* Task description
Each line of the data below from the one holding "Expand the green Code dropdown button" to the one holding "Toggle the No", inclusive, is to be reproduced exactly; no other line belongs in the answer.

Saved data entries:
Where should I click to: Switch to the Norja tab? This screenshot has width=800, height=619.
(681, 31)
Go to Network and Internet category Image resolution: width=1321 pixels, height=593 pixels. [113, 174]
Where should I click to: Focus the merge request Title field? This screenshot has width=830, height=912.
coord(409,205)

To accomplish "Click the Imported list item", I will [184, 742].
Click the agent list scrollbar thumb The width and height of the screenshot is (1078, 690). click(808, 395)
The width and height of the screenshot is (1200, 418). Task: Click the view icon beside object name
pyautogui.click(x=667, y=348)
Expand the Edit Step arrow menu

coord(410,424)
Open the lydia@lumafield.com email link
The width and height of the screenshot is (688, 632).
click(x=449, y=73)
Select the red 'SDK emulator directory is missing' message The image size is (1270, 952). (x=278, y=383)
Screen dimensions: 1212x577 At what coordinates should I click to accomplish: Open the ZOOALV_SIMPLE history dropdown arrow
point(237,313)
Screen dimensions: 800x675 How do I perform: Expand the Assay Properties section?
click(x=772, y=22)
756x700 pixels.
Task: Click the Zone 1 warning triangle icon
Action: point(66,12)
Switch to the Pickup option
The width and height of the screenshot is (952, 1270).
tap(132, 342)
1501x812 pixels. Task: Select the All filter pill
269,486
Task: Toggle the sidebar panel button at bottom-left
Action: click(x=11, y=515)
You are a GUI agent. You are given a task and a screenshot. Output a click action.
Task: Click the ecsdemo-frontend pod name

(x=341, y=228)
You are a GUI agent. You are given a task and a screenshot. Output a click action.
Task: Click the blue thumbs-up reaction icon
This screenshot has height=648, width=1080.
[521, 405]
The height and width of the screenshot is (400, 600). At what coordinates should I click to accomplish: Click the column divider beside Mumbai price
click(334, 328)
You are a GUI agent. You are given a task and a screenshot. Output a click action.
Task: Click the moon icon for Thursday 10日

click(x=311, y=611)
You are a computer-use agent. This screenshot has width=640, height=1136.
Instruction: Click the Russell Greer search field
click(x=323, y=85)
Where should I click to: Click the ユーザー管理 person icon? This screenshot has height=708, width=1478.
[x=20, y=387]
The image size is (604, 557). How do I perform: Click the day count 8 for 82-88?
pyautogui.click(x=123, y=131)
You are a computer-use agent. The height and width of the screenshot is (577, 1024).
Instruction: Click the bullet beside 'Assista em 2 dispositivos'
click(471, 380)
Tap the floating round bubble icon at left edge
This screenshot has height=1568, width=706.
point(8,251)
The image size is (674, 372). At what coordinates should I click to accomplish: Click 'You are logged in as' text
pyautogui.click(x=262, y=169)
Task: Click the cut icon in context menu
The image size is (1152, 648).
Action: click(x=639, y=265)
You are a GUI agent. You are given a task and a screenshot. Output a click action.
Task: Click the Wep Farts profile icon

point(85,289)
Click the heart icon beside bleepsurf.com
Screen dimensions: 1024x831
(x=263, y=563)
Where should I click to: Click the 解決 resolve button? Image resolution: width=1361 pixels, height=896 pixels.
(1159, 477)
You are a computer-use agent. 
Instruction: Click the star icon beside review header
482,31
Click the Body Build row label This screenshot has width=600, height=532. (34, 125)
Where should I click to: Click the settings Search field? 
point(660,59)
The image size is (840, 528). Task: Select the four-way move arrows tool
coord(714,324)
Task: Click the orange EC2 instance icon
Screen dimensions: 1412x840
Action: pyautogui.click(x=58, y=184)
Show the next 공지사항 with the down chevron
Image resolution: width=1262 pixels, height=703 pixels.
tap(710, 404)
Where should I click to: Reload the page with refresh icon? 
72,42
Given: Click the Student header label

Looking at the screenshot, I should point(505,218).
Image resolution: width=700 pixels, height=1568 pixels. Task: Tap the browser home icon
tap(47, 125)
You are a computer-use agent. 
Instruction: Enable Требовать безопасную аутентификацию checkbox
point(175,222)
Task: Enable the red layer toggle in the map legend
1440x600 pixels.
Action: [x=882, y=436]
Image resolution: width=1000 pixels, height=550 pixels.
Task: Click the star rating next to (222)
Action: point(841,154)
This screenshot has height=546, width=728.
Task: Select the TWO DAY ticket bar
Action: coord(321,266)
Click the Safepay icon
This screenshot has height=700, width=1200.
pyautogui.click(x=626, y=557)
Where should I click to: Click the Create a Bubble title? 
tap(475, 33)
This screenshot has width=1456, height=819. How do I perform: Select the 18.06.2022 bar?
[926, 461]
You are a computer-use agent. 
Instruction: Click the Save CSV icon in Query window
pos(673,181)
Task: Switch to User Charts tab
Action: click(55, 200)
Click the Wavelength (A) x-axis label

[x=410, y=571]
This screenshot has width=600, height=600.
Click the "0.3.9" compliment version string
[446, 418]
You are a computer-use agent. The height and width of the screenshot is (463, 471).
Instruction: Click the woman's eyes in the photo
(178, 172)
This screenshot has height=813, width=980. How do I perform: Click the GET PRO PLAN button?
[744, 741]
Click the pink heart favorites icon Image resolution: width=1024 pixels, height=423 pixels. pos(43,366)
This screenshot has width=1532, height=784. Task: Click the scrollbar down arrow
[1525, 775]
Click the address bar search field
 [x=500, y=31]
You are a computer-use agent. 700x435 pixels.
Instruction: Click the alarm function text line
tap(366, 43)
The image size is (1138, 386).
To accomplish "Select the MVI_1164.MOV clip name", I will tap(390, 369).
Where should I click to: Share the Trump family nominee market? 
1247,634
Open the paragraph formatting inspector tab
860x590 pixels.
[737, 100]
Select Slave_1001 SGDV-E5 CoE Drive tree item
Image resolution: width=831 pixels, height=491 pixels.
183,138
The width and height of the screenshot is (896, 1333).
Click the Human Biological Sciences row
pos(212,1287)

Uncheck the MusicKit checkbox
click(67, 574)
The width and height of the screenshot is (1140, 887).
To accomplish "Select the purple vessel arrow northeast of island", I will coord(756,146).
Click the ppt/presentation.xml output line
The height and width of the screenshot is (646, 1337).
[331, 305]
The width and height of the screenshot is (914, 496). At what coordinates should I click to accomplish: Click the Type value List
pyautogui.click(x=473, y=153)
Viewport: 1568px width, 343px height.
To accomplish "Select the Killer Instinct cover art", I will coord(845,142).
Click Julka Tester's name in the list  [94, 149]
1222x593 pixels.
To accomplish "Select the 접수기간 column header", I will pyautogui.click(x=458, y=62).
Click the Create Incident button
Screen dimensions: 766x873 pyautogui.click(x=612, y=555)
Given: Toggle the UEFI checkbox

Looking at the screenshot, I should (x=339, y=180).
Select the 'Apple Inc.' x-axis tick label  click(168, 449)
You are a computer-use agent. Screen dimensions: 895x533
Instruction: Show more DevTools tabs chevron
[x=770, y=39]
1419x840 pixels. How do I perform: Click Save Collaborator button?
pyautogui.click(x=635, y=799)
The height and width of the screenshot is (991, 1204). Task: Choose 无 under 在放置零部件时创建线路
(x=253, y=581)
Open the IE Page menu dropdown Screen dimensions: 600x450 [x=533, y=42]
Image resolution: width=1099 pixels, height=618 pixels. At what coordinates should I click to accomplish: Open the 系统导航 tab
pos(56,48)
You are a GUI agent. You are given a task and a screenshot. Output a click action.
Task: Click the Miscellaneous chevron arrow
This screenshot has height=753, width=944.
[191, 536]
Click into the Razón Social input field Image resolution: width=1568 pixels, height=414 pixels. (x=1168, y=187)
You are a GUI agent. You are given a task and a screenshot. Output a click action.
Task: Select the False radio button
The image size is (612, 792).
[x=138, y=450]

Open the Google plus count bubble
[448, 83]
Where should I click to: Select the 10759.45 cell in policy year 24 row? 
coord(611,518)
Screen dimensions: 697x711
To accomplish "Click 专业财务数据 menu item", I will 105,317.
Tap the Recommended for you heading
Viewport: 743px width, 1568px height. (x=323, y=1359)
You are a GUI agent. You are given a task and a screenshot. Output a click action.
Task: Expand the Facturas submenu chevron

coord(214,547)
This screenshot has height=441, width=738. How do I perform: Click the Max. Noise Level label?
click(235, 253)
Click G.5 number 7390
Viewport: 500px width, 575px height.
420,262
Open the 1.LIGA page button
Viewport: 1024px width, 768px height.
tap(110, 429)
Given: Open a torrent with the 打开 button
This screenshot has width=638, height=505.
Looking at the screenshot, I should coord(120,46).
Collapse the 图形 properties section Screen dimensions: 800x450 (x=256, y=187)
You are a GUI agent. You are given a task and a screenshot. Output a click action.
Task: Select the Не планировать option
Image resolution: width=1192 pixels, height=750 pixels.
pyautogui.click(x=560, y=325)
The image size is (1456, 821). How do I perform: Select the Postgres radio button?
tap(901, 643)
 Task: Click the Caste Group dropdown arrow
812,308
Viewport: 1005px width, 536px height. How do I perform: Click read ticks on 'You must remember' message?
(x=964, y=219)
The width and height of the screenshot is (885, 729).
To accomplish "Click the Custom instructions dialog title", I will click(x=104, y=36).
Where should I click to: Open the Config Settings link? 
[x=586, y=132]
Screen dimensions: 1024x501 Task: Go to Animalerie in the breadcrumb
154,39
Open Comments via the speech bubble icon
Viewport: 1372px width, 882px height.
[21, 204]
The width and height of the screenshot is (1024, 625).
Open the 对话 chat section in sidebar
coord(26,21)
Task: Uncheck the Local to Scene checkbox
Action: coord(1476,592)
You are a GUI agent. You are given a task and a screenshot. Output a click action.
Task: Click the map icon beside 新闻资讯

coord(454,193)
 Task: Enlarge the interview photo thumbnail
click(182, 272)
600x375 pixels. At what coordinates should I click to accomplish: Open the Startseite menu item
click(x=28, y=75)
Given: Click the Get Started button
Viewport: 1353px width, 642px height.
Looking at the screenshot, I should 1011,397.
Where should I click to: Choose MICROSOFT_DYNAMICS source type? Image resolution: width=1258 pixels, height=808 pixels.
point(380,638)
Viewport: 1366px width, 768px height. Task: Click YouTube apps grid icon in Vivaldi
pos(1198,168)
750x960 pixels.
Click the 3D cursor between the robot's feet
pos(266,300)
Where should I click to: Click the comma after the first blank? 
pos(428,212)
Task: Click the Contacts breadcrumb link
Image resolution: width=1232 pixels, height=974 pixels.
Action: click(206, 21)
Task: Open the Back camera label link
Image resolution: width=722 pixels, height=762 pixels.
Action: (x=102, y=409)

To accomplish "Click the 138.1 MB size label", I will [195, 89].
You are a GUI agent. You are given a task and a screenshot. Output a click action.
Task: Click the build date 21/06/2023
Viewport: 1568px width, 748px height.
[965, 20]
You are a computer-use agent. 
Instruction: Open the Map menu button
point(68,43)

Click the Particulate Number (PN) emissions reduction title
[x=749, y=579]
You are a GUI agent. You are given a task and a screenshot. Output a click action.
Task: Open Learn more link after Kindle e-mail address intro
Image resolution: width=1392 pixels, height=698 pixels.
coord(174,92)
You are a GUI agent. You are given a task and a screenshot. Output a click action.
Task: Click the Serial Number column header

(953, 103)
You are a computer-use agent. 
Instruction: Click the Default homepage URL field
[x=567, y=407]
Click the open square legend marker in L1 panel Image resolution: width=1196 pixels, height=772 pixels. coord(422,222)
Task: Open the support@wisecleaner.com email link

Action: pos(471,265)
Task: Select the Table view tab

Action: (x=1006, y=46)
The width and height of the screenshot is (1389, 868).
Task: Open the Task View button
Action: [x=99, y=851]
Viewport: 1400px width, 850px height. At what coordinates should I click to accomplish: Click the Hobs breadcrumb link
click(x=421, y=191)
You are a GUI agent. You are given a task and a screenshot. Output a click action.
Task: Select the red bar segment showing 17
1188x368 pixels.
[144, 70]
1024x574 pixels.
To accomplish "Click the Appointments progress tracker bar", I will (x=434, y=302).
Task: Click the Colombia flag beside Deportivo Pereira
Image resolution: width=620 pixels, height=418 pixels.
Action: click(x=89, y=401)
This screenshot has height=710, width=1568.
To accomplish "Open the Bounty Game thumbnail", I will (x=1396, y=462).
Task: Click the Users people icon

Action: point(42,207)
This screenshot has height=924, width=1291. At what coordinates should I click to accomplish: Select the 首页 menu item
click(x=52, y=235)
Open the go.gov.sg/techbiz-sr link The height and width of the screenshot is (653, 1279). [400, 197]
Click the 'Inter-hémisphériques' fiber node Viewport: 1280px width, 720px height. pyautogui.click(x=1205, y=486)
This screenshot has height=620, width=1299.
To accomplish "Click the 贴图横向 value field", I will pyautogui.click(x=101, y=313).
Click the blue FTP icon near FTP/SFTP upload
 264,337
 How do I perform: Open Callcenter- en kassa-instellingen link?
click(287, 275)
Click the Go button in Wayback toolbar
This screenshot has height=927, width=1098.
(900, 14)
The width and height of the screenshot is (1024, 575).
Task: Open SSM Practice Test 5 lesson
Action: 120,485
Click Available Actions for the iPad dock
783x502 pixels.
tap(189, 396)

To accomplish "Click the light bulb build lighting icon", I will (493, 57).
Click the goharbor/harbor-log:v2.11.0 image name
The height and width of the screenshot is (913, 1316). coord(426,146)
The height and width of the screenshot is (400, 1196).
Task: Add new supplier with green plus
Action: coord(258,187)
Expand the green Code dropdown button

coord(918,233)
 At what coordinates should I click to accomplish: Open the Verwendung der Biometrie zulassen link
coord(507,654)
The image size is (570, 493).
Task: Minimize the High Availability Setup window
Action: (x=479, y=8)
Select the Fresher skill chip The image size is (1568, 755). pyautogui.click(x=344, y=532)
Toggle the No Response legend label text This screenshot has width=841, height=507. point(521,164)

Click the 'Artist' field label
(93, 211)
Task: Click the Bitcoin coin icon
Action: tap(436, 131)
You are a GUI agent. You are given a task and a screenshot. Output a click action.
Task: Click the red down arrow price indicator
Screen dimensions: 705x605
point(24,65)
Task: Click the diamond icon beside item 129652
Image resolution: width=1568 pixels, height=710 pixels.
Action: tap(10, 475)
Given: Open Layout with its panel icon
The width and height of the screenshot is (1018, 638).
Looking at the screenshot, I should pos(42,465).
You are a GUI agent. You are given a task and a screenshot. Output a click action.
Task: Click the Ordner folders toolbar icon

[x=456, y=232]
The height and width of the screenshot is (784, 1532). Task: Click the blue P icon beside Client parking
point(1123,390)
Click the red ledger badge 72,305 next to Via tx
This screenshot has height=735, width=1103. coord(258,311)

* Output for this task
Expand the green Code dropdown button

coord(918,233)
 At what coordinates should I click to accomplish: Open the Verwendung der Biometrie zulassen link
coord(507,654)
The image size is (570, 493).
Task: Minimize the High Availability Setup window
Action: (x=479, y=8)
Select the Fresher skill chip The image size is (1568, 755). pyautogui.click(x=344, y=532)
Toggle the No Response legend label text This screenshot has width=841, height=507. point(521,164)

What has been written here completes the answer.